Stateless applications are easy to move. State (data) is heavy, sticky, and hard to sync. This is where your DR strategy lives or dies.

Relational Database Strategy: The “Read Replica” Pattern

Since AWS RDS and Google Cloud SQL are proprietary managed services, they don’t natively replicate to each other. We must drop down to the engine level.

Scenario: PostgreSQL (AWS RDS) to PostgreSQL (GCP Cloud SQL)

The Source (AWS): Configure your RDS instance to allow logical replication (rds.logical_replication = 1). Ensure your security groups allow traffic from the GCP VPC CIDR.
The Transport: Use pglogical (a logical replication extension).
The Destination (GCP): Spin up a minimal Cloud SQL instance. Configure it as a subscriber to the AWS publisher.
The Cutover: During a disaster, you “promote” the GCP replica to be a standalone primary writer.

Object Storage: S3 to GCS

We need every invoice, profile picture, and log file in S3 to appear in Google Cloud Storage (GCS).

Solution: GCP Storage Transfer Service (Event-Driven).
Workflow:
1. User uploads file to S3.
2. S3 triggers an SQS notification.
3. GCP Storage Transfer Service polls the queue.
4. The file is pulled over the private link into a GCS bucket.
- Result: Near-synchronous replication with no custom code.

Phase 3: The “Pilot Light” Compute Strategy

We will use a Pilot Light strategy. This means the infrastructure on GCP is “on” but running at minimum capacity (the pilot light).

AWS (Primary): EKS Cluster with 50 nodes.
GCP (DR): GKE Cluster with 1 node (just enough to run system pods and keep the connection alive).
Deployment: Your CI/CD pipeline (Jenkins/GitLab) must apply the same Docker images and Helm charts to both clusters simultaneously. The GCP cluster just has the replica count set to 0 for the application pods.

Real-Time Use Case: “FinTech Global” Survives Black Friday

Let’s look at a concrete example to prove this works.
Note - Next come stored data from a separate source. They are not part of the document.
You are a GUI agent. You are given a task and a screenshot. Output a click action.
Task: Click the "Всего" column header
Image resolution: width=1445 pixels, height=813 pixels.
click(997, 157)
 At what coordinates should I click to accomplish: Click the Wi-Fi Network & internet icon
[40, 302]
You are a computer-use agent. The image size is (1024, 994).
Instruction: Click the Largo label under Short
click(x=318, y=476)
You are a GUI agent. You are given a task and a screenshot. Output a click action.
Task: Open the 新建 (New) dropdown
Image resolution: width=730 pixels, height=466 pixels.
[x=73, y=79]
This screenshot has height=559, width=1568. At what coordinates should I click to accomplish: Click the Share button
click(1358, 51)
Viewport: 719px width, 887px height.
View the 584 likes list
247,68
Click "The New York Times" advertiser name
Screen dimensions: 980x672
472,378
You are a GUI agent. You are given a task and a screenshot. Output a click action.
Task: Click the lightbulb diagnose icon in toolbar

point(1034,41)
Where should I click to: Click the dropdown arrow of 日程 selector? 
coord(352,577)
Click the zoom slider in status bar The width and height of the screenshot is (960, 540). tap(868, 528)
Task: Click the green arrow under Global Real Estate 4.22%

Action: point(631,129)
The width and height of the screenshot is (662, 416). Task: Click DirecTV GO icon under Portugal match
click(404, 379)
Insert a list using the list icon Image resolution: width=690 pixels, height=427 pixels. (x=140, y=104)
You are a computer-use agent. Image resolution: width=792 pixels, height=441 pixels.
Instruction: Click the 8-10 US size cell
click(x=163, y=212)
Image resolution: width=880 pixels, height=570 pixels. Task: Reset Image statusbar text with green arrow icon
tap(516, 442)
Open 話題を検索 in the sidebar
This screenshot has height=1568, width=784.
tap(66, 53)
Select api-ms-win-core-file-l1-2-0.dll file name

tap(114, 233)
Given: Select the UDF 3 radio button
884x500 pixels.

The Company: FinTech Global, a payment processor handling $5M/hour. The Setup:

Primary: AWS us-east-1 (Virginia).
Secondary: GCP us-central1 (Iowa).
Database: 2TB PostgreSQL DB.
RTO Goal: < 15 Minutes.
RPO Goal: < 1 Minute (max data loss).

The Event: 10:00 AM Black Friday

A massive network partition hits AWS us-east-1. The console is unreachable. API latency spikes to 10s, then timeouts.

The Failover Procedure (The “Runbook”)

Minute 0-2: Detection & Decision

Datadog alerts trigger: “AWS Health Check Failed.”
Decision: The CTO declares “Code Red.” The DR procedure is initiated.

Minute 2-5: The Database Flip

Action: Operations team runs the promote_gcp_db.sh script.
Technical Detail: This script connects to the GCP Cloud SQL instance, stops the replication subscription (severing the link to the dead AWS RDS), and executes SELECT pg_promote().
Result: The GCP database is now a writable primary.

Minute 5-10: The Scale Up

Action: Terraform Apply triggered for GCP.
Technical Detail: The script updates the GKE Horizontal Pod Autoscaler (HPA) minimum replicas from 0 to 20.
Result: GKE requests 20 nodes from GCP Compute Engine. Within 3 minutes, pods are pulling images and starting up.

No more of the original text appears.